An enhancing effect of 5‐hydroxytryptamine on electrically evoked atropine‐resistant contraction of guinea‐pig proximal colon

1 In the presence of atropine (0.2 μ m ) and indomethacin (2 μ m ), the effects of 5‐hydroxytryptamine (5‐HT) have been studied on electrically‐evoked, neurogenic contractions of the guinea‐pig proximal colon in vitro . 2 5‐HT, at higher concentrations than 1 n m , caused an increase in electrically (1 Hz, 0.3 ms, 160 mA)‐evoked, atropine‐resistant contractions in a concentration‐dependent manner and at 30 n m produced a maximal effect (pEC 50 value of 8.20 ± 0.11, n = 6).
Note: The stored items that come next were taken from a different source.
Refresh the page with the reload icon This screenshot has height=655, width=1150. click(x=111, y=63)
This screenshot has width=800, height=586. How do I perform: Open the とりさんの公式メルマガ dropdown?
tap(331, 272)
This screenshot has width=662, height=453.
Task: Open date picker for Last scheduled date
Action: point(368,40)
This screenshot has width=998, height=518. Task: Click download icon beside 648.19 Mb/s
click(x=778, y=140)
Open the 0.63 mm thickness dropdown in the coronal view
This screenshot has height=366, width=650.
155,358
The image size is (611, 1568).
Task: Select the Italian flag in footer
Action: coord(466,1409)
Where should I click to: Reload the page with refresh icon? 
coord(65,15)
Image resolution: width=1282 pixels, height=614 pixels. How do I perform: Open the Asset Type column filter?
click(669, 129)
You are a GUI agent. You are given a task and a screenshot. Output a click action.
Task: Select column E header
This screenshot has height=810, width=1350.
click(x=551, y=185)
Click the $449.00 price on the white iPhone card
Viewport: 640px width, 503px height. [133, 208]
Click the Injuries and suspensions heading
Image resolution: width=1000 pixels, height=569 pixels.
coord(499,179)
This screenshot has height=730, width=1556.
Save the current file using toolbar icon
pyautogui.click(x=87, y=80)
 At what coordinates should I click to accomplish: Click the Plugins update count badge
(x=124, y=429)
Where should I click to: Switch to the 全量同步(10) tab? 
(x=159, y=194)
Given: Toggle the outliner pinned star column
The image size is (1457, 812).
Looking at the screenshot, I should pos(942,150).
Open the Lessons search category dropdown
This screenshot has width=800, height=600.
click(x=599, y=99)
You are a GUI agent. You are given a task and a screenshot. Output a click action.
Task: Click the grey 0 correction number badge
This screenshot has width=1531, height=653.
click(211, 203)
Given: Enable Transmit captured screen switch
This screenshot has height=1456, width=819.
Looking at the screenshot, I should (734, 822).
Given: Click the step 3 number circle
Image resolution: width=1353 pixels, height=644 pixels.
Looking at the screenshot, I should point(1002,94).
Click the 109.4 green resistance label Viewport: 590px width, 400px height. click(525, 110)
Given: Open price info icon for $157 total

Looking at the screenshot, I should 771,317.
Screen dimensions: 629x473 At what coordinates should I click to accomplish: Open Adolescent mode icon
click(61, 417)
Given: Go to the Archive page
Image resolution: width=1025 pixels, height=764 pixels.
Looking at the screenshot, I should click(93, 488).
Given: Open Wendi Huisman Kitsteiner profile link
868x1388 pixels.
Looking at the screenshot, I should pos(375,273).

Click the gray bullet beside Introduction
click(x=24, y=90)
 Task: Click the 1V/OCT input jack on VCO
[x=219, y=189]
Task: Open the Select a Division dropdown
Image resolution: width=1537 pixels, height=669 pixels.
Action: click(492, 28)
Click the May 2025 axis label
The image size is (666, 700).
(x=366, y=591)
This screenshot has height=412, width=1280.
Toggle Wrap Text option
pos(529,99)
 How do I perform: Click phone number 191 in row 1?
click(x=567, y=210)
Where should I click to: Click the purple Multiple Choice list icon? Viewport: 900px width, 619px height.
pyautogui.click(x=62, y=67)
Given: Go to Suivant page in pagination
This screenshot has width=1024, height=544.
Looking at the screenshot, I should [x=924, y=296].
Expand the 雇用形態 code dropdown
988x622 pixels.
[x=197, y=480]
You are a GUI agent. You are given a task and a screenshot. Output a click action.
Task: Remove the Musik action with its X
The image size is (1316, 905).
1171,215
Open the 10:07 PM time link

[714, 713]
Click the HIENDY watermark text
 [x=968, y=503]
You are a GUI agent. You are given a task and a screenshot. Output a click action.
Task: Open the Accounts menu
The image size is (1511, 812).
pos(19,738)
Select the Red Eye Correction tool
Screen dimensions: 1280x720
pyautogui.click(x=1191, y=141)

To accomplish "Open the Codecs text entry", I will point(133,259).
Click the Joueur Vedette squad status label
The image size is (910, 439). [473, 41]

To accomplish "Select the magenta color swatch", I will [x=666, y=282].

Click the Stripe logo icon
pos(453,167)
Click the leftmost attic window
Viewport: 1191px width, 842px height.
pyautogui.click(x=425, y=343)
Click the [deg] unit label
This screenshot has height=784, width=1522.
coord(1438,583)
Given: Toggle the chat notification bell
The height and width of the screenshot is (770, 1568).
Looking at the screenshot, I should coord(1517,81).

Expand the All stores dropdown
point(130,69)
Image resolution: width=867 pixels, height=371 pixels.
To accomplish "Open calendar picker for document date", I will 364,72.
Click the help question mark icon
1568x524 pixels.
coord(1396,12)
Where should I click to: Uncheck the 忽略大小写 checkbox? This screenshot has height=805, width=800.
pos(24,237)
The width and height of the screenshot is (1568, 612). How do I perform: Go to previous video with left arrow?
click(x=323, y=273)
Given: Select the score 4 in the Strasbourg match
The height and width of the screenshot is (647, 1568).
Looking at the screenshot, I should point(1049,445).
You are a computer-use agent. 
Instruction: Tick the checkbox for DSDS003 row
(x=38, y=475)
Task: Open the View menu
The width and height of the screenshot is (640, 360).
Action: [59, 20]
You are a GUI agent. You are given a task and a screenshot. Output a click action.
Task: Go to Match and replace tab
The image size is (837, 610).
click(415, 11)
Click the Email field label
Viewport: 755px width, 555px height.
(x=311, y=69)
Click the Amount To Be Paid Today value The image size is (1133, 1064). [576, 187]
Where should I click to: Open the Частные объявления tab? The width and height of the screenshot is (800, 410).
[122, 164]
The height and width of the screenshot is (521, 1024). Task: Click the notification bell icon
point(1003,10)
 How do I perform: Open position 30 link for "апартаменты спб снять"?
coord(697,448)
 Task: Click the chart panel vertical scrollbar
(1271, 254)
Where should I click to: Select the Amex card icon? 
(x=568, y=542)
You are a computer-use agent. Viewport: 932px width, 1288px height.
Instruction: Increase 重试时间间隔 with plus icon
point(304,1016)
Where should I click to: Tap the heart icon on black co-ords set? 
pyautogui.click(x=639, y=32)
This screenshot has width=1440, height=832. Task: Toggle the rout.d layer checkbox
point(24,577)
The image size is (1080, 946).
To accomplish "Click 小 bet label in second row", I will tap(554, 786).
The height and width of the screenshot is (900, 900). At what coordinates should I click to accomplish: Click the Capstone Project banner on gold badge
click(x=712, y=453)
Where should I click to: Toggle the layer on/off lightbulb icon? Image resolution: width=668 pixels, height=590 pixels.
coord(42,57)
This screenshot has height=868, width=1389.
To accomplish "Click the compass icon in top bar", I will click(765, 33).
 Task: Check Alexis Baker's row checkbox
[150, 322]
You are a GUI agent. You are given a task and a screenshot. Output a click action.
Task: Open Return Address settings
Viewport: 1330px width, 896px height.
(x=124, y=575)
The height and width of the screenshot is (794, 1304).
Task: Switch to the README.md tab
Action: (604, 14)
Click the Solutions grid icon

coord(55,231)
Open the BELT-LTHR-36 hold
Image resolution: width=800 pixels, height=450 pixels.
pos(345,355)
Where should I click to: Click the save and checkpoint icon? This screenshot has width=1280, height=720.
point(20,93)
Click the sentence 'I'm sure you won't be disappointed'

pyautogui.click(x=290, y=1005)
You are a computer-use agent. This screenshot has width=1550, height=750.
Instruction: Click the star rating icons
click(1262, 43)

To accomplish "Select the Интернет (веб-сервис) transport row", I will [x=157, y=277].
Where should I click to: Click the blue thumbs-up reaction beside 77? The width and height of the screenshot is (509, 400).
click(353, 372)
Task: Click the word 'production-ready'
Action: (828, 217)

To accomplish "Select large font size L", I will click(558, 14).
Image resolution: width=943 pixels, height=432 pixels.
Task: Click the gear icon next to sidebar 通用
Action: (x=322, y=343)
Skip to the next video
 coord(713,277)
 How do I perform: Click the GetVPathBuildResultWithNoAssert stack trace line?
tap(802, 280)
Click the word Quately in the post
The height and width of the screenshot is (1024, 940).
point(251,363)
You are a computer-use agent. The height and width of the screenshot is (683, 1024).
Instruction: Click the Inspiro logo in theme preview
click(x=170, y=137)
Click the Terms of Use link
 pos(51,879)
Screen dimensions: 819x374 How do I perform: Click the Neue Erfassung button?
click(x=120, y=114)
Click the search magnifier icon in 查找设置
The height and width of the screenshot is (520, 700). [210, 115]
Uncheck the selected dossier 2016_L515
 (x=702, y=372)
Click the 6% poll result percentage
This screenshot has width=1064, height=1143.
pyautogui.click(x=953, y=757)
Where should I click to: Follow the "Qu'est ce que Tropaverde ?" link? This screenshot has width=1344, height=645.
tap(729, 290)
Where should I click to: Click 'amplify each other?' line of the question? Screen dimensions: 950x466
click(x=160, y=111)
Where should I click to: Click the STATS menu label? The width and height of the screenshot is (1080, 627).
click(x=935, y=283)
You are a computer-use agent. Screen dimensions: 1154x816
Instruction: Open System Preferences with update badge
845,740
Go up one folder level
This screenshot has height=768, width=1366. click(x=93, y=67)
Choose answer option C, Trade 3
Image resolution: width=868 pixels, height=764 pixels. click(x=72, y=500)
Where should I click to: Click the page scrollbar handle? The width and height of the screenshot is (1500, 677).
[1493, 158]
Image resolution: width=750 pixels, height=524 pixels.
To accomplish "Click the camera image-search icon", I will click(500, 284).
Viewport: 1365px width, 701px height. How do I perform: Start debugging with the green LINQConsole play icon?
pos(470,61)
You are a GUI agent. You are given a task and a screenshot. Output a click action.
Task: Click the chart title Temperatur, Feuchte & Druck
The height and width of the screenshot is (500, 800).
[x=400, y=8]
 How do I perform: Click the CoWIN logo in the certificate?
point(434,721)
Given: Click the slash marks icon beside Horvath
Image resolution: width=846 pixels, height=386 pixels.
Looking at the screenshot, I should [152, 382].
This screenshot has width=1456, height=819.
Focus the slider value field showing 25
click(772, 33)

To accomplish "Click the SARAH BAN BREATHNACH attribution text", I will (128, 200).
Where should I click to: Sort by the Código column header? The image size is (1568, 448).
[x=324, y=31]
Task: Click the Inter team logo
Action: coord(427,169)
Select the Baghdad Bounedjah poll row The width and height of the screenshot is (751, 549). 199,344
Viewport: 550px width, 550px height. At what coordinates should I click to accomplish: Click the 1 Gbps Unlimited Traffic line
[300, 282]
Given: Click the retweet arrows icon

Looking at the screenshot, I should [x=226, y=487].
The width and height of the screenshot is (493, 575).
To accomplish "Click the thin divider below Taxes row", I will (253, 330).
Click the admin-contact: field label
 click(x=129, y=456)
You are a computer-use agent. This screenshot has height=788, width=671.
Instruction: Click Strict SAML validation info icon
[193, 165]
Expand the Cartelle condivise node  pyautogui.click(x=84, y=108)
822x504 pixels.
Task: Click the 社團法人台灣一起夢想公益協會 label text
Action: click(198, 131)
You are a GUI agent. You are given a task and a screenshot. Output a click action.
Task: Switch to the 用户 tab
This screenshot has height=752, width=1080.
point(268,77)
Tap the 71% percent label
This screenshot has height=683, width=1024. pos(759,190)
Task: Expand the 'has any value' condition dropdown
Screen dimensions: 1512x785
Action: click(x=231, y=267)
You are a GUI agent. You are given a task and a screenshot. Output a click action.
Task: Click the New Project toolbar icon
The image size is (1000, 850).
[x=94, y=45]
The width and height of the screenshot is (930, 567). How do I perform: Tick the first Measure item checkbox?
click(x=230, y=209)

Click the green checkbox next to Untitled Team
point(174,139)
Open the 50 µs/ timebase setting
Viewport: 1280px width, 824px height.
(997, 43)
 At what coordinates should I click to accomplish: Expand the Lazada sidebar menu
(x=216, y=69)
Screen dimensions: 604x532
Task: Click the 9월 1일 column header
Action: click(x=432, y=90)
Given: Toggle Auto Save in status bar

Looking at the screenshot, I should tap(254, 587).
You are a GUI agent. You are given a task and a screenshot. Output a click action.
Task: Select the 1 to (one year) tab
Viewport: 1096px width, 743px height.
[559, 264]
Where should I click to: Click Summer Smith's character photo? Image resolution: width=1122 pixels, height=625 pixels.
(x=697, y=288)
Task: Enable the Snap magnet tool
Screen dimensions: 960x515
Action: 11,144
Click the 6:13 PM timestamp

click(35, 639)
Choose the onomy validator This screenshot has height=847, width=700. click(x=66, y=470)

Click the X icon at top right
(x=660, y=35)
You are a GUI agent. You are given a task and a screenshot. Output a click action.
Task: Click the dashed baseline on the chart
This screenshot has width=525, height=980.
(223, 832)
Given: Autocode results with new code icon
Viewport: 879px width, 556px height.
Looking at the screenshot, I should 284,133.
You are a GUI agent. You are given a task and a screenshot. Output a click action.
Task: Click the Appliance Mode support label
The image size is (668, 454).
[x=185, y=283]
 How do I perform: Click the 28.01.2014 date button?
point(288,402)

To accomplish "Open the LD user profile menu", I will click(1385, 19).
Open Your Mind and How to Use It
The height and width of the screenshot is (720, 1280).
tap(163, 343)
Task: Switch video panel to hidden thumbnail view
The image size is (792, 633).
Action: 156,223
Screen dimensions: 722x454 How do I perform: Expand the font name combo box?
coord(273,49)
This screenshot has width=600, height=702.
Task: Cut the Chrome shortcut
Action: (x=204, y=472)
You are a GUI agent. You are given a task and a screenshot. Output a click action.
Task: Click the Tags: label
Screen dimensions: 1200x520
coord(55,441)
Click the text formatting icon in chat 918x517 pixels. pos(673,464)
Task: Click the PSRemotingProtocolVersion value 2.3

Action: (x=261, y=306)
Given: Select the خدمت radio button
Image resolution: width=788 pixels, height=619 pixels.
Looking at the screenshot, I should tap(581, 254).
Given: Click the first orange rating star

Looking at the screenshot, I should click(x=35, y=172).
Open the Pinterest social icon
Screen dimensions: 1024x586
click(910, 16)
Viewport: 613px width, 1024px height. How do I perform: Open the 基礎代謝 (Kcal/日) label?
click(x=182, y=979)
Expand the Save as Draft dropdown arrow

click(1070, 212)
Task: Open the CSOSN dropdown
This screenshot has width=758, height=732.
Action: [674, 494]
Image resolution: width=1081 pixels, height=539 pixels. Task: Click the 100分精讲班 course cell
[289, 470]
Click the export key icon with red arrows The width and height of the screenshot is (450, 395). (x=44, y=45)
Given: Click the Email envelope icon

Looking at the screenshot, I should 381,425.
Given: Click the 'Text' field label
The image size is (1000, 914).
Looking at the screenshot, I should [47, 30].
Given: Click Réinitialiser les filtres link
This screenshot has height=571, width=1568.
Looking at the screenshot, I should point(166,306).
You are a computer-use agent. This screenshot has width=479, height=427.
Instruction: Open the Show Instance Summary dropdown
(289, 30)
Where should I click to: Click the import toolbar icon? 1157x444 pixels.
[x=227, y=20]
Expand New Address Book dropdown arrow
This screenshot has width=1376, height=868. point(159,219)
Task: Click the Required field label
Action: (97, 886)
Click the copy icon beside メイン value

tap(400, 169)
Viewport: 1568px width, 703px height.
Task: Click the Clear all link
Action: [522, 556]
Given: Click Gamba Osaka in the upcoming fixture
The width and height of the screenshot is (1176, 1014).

The enhancing effects of 5‐HT on the electrically evoked contractions were mimicked by α‐methyl‐5‐HT (pEC 50 value of 6.59 ± 0.05, n = 6). 3 Both hexamethonium (100 μ m ) and spantide (10 μ m ), selective antagonists for nicotinic and tachykinin receptors respectively, significantly reduced the enhancement of the electrically evoked contractions by 5‐HT (30 n m ). 4 DAU 6285 (3 μ m ), a 5‐HT 4 receptor antagonist, abolished the enhancing action of 5‐HT (30 n m ), but metitepine (0.03 μ m ), a 5‐HT 1 /5‐HT 2 receptor antagonist, ketanserin (0.01 μ m ), a 5‐HT 2 receptor antagonist, and ondansetron (1 μ m ), a 5‐HT 3 receptor antagonist, had no effect on the enhancement. The enhancing effects of a‐methyl‐5‐HT (1 μ m ) were also abolished by DAU 6285 (3 μ m ). 5 Both 5‐HT (30 n m ) and α‐methyl‐5‐HT (1 μ m ) had no effect on contractions to exogenous substance P (0.15–0.3 n m ). 6 These results indicate that in the guinea‐pig proximal colon, 5‐HT produced an enhancement of atropine‐resistant neurogenic contraction induced by electrical field stimulation through pre‐junctional mechanisms and that the enhancement is mediated by the stimulation of 5‐HT 4 receptors located on intramural preganglionic cholinergic neurones and tachykininergic neurones.